Across the material that follows, tally each line in which "Select" occurs, and state the total alone.

— MATERIAL FOR THIS TASK —
*****

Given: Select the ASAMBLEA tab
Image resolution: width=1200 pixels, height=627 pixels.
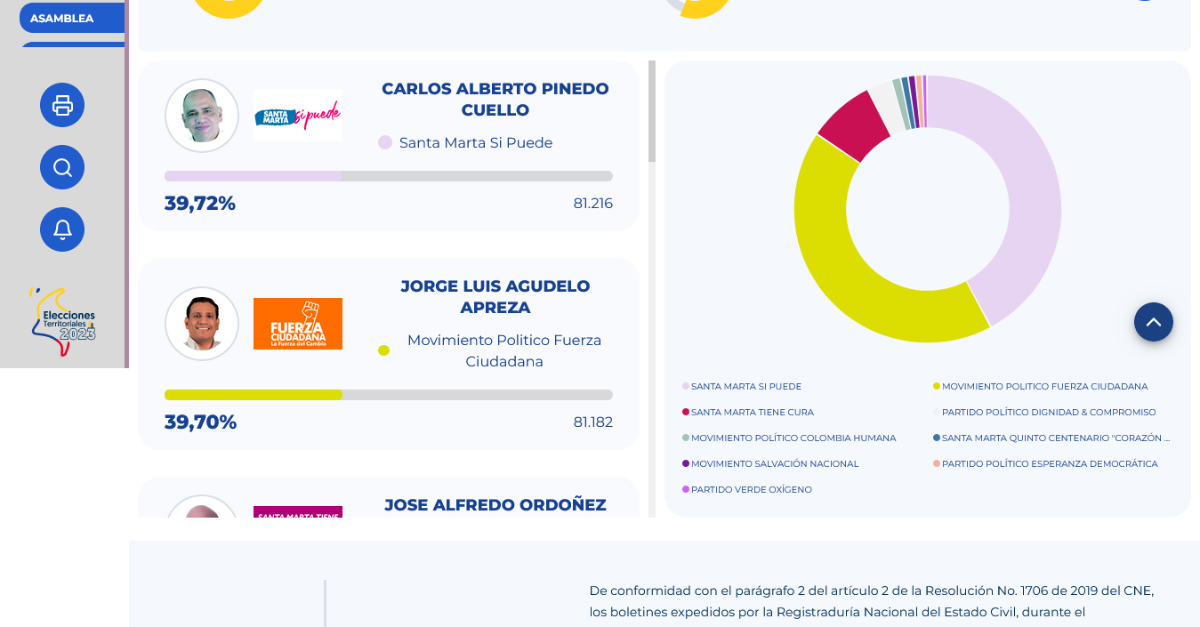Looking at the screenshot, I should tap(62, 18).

*****

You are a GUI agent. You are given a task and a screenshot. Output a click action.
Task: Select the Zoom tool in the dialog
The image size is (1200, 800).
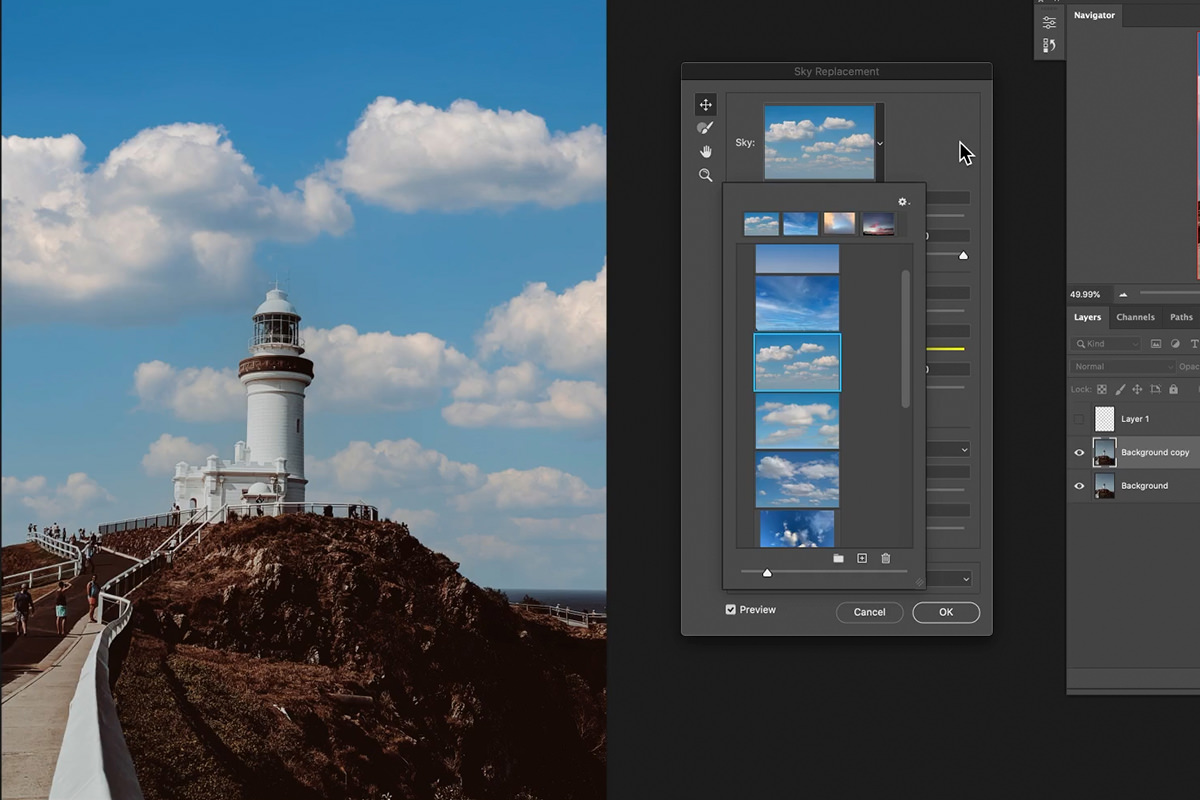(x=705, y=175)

*****

— RESPONSE BELOW —
2